# Article
____
Des volontaires promoteurs d’actions citoyennes actives et globales se mobilisent, chaque week-end, pour engager des travaux d’intérêt général. Vendredi et samedi, comme chaque semaine, le village Tizi Tamlelt, dans la commune d’Iflissen, à 45 km au nord de Tizi Ouzou, connaît un climat de mobilisation qui ne laisse indifférent aucun citoyen de cette bourgade. 

Le seul maître-mot est, sans contexte, œuvrer à la l’amélioration du cadre de vie de la cité, histoire de rendre le village beau et propre. La formule est toute simple. Elle est même adoptée de façon cyclique par les habitants qui s’engagent dans des projets qui, sous d’autres cieux, sont réalisés avec l’argent public, à coup de milliards. 

Là, c’est juste la volonté des riverains et les cotisations des familles qui ont pris le dessus sur la marginalisation par les autorités de ce village de près d’un millier d’âmes où l’on ne trouve aucun établissement étatique. Il n’y a ni école, ni agence postale, ni salle de soins et encore moins d’infrastructures de jeunesse. Cela a ainsi, sans doute, incité les villageois à prendre leur courage à deux mains afin de se prendre en charge. D’un volontariat à un autre, de nombreuses choses ont été réalisées sous la coupe du comité de village. 

Ce dernier existe depuis plus de 30 ans, mais érigé en association en 1994, à l’initiative des habitants, dont on peut citer, entre autres, Mohamed Sennane, Mohamed Hamiche, Ali Azzouzi, Idir Aoualit, Akli Tizguine, Mohamed Malloul, Ali Boumghar, Amar Baouche et Mohamed Igoudjilène. 

Symbiose

Cette structure a vu le jour pour permettre une certaine organisation et contribuer à la transformation sociale à l’intérieur de ce bourg. Pour revenir aux récents travaux d’intérêt commun à mettre à l’actif de la dynamique mobilisation citoyenne dans cette localité de la Kabylie maritime, il est important de parler de la placette de Takheroubt N’El Djamaâ (Le caroubier de la djema) qui a été conçue comme un endroit féerique qui surplombe la Grande bleue. «Une telle vue panoramique sur la mer est une mine d’or», laissent entendre tous ceux qui visitent ce lieu de grande beauté.
____
# Consignes
1/ Répondez aux questions suivantes à partir de l'article sur le village de Tizi Tamlelt.
(a) À quelle distance de Tizi Ouzou et dans quelle direction le village se situe-t-il ?
(b) En quelle année le comité de village a-t-il été érigé en association ?
(c) Quel nom porte la placette qui surplombe la mer ?
2/ Poursuivez l'article sur la mobilisation des villageois de Tizi Tamlelt à partir de sa dernière phrase.

# Documents sources
____
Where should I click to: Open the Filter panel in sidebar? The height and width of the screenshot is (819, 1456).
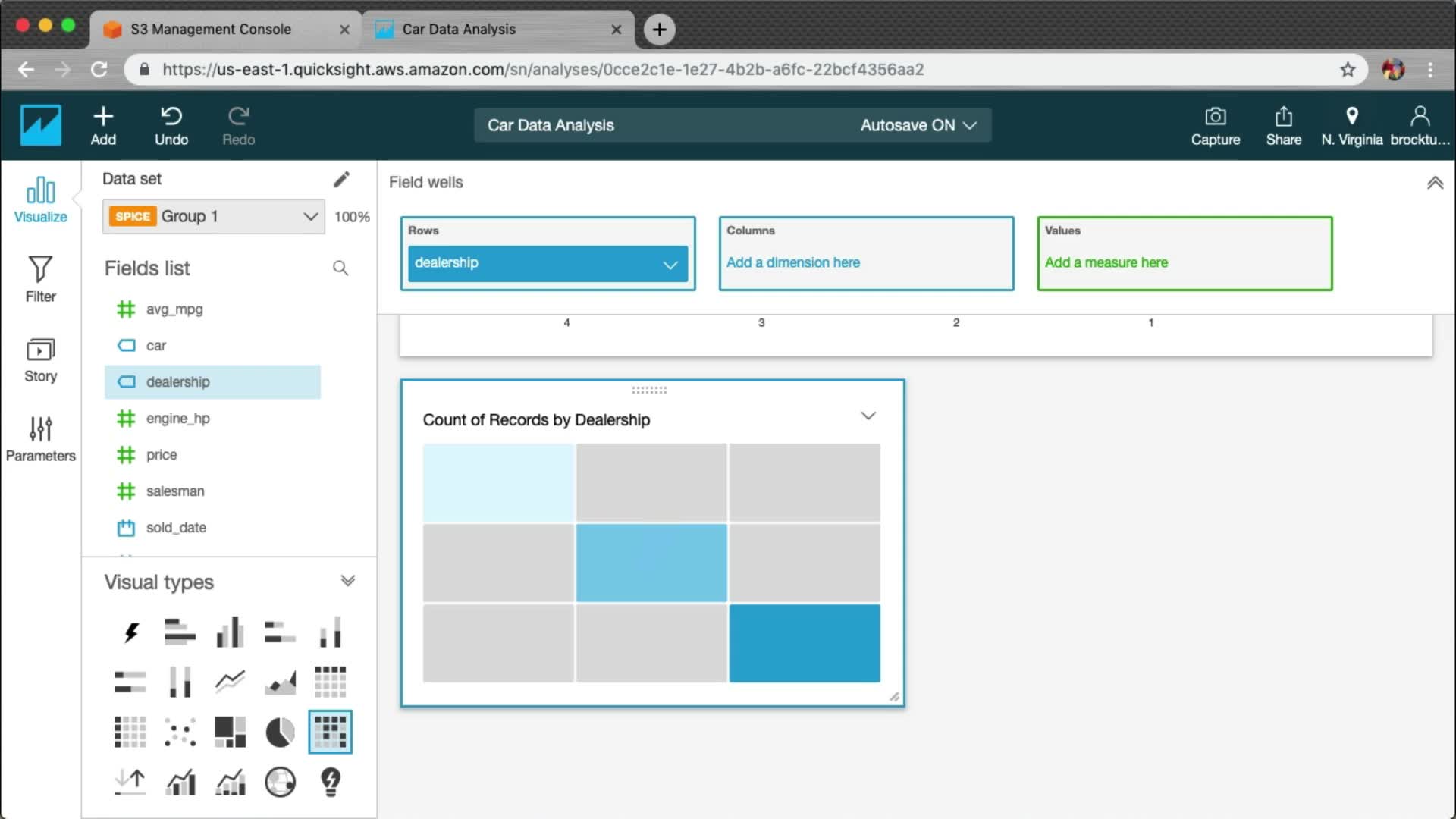40,279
____
# Corrigé
1/
(a) À 45 km au nord de Tizi Ouzou.
(b) En 1994.
(c) Takheroubt N'El Djamaâ (Le caroubier de la djema).

2/
C’est un chef-d’œuvre. Des bancs, avec éclairage intégré, ont été mis en place afin d’offrir des moments de détente aux habitués de cette placette où se regroupent les personnes de tous âges. «Takheroubt N’El Djemâa est un lieu mythique. Tout le monde se rappelle de son étonnante fraîcheur durant les journées caniculaires estivales. Ici, on est à quatre où à cinq kilomètres de la mer, à vol d’oiseau. En été, surtout, c’est le paradis sur terre», nous confient des riverains qui ont, disent-ils, passé des semaines pour finaliser ce projet. Une parfaite cohésion sociale règne à Tizi Tamlelt où des chantiers d’envergure sont entrepris par la population qui semble être décidée à maintenir cet élan de mobilisation dans une perspective participative citoyenne qui tend encore à se diversifier.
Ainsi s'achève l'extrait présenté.